# Price check



## 303Mark (May 19, 2008)

Hey everyone. After putting off a 1911 purchase for five years, I've decided I "NEED" one. I was looking into a NIB parked milspec at my local shop when the manager told me that one of the guys that works there is looking to sell his loaded (he owns the stainless version and carries it while at work). It has a slight amount of holster wear on the slide up near the front sight and has around 1000 rds through it. The guy that owns the pistol said he hasn't had a single problem with it. The trigger was very nice as well. He isn't in a hurry to sell it and will hang on to it until I get the funds together. What would be a fair price for this 1911? Thanks in advance.


----------



## Baldy (Jun 21, 2006)

I wouldn't give over $600 at best. Now I am not putting the make down as I am big on recommending the Mil-Spec for frist time buyers who want a 1911. Here's how I look at it. I don't care how many bells and whistle it has, it's still a used pistol. For a few dollar more at the gun show I can buy the Mil-Spec and it's new in the box. To me new in the box for a pistol means I got the factory to stand behind it and not some guy who works in a shop and may be gone tomorrow.:smt1099


----------



## 303Mark (May 19, 2008)

Thanks for the input. Both the Milspec and Loaded felt great in my hand and I like the sights on both. The only advantage for me would be the ambi safety on the Loaded as I'm left-handed. Doesn't Springfield's lifetime warranty cover used pistols as well?


----------



## dovehunter (Dec 18, 2007)

Not if it's been worked on.


----------



## 303Mark (May 19, 2008)

No, it's all original.


----------



## 303Mark (May 19, 2008)

Well it looks like the Loaded 1911 will be coming home with me! I met with Al today and we agreed on a price that works for both of us.
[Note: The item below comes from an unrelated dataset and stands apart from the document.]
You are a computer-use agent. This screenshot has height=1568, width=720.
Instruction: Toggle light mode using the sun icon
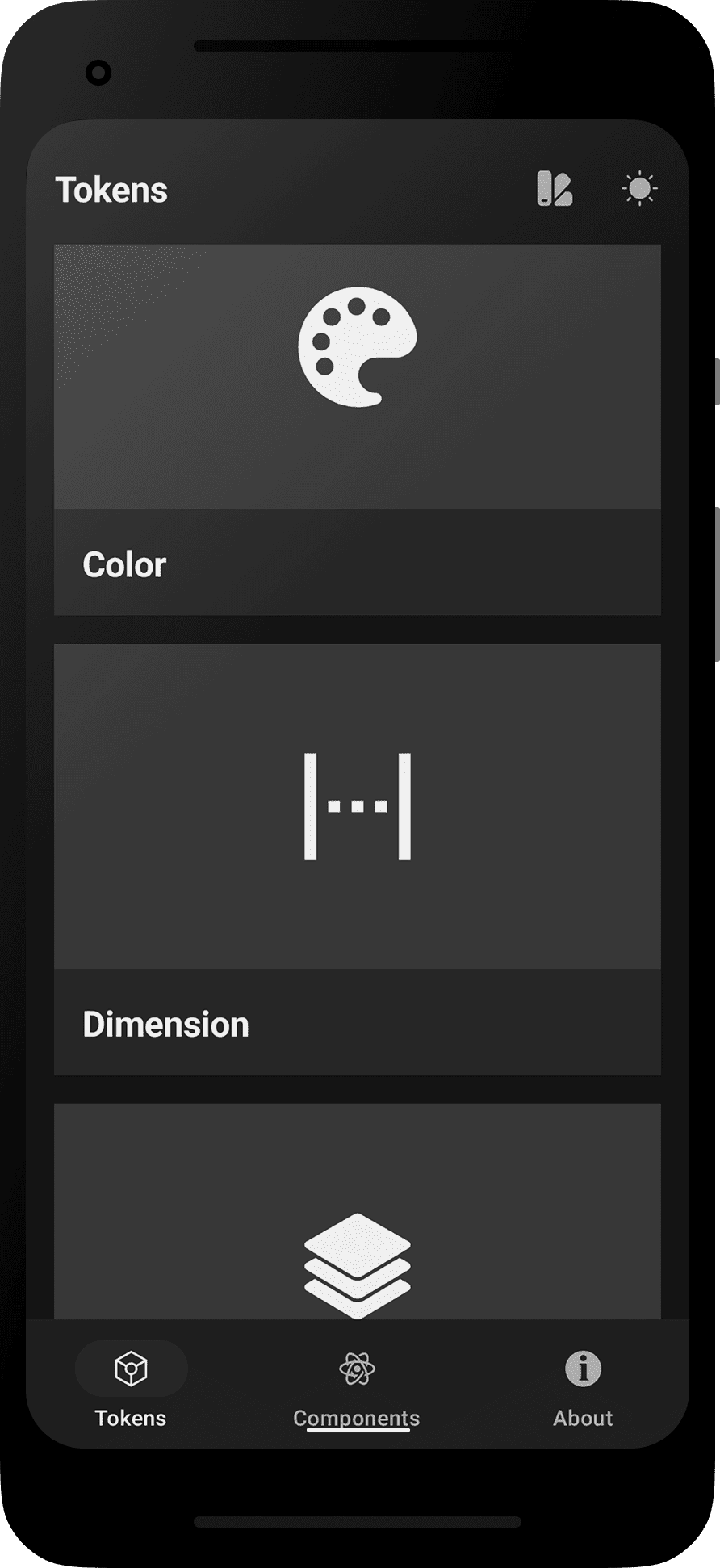point(639,190)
He is even going to let me make payments on it. I asked him why he is sellling it and he sais he wants the Dan Wesson Bobtail they have in the case to go alon with his 10mm Pointman. On a side note, they had just taken in a SS Springfield Long Slide with a ported barrel on a trade for a Glock. It was listed a $765.00. It won't last long.


----------



## buddy816 (Jul 22, 2008)

Im really looking at the 3 inch xd 9mm. How much do you guys believe that will run?


----------